Entries shown>
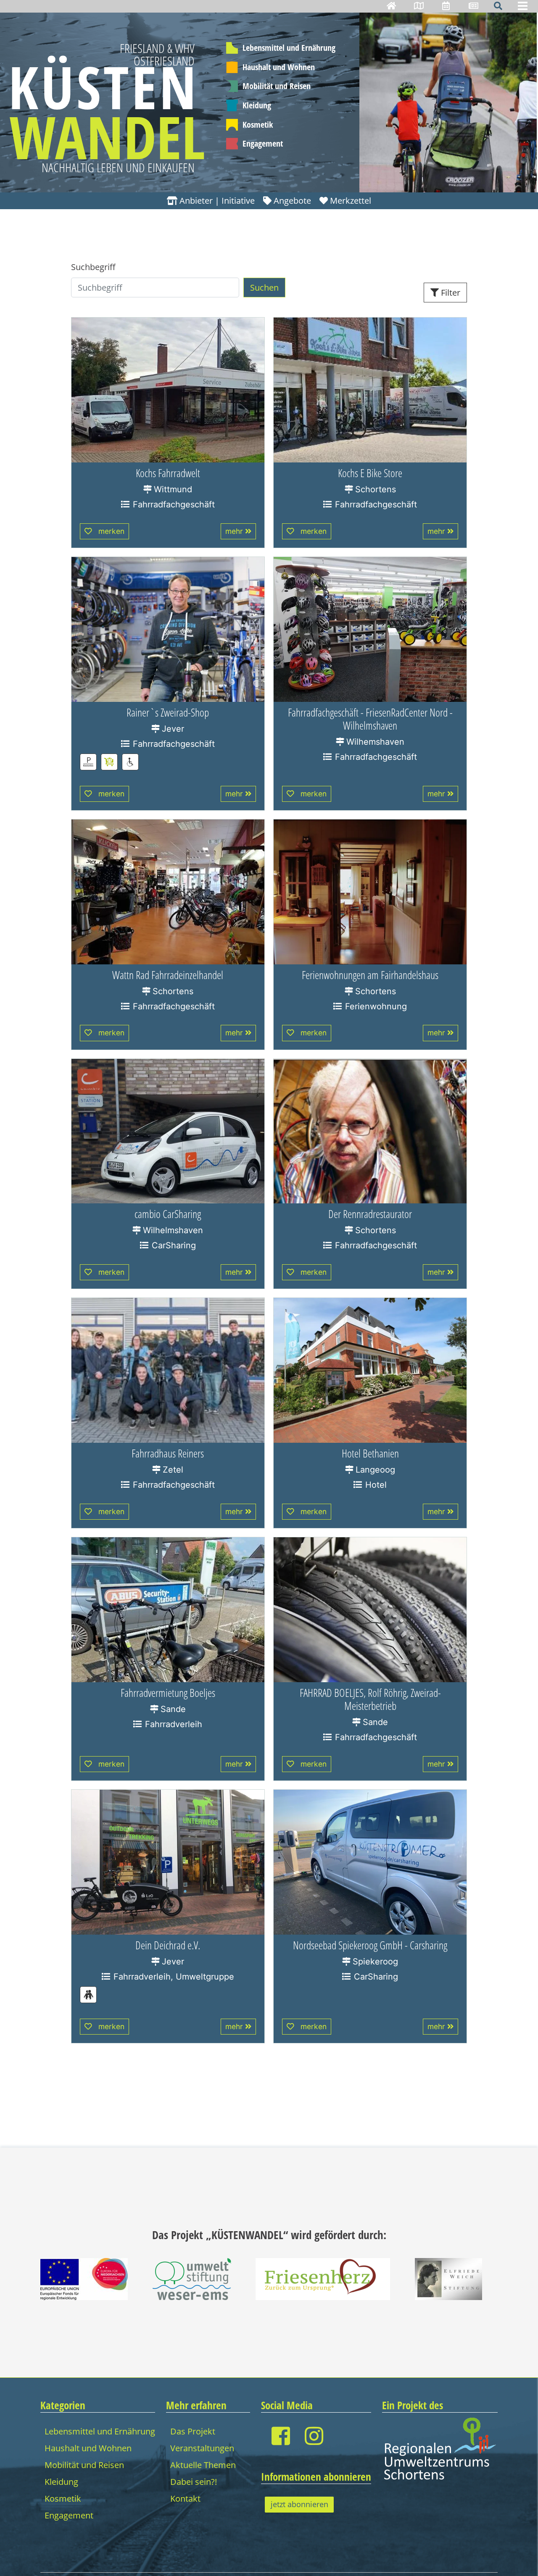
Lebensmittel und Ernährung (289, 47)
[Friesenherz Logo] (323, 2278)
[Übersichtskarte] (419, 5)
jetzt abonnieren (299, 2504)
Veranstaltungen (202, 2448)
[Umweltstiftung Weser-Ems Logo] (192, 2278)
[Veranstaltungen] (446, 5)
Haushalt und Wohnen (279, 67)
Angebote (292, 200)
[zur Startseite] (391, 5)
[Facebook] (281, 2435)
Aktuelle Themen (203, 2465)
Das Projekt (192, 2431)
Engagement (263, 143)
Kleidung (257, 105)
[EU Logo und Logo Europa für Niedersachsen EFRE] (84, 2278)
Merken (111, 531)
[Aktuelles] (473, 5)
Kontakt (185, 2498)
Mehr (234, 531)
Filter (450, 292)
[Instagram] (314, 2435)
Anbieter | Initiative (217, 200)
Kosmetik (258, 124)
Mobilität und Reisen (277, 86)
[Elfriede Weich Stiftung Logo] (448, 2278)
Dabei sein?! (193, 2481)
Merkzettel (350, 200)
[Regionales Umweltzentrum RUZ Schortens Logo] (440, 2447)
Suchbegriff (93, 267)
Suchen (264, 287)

Aim of the exercise>
Please output the line that contains "Engagement (263, 143)" and every line after it in the entries above, exactly, and nothing more.

Reply to the exercise>
Engagement (263, 143)
Kleidung (257, 105)
[EU Logo und Logo Europa für Niedersachsen EFRE] (84, 2278)
Merken (111, 531)
[Aktuelles] (473, 5)
Kontakt (185, 2498)
Mehr (234, 531)
Filter (450, 292)
[Instagram] (314, 2435)
Anbieter | Initiative (217, 200)
Kosmetik (258, 124)
Mobilität und Reisen (277, 86)
[Elfriede Weich Stiftung Logo] (448, 2278)
Dabei sein?! (193, 2481)
Merkzettel (350, 200)
[Regionales Umweltzentrum RUZ Schortens Logo] (440, 2447)
Suchbegriff (93, 267)
Suchen (264, 287)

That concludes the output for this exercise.